**RECORDS TO USE**:
+ + + +

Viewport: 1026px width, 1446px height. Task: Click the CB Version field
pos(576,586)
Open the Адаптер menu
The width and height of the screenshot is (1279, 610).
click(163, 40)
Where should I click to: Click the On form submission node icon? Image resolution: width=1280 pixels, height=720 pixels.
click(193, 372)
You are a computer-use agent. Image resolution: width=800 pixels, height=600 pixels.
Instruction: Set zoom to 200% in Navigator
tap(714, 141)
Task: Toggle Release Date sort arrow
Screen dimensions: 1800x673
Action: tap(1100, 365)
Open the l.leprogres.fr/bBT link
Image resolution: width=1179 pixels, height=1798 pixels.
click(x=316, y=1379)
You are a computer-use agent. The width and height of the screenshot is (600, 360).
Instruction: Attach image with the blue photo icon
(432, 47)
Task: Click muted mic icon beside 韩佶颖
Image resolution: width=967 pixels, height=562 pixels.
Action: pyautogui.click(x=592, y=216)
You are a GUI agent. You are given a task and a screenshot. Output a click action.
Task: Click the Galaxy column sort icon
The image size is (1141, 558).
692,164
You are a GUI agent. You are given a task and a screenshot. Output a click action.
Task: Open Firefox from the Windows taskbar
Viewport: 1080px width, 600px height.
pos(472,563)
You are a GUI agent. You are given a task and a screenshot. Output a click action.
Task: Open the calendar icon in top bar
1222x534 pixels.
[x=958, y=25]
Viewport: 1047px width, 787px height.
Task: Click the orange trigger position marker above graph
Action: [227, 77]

+ + + +

**PROBLEM TO WORK ON**: From the line holding "Task: Open the calendar icon in top bar" down to the final line above, quote every line exactly and only those lines.

**RESPONSE FOR THIS EXERCISE**:
Task: Open the calendar icon in top bar
1222x534 pixels.
[x=958, y=25]
Viewport: 1047px width, 787px height.
Task: Click the orange trigger position marker above graph
Action: [227, 77]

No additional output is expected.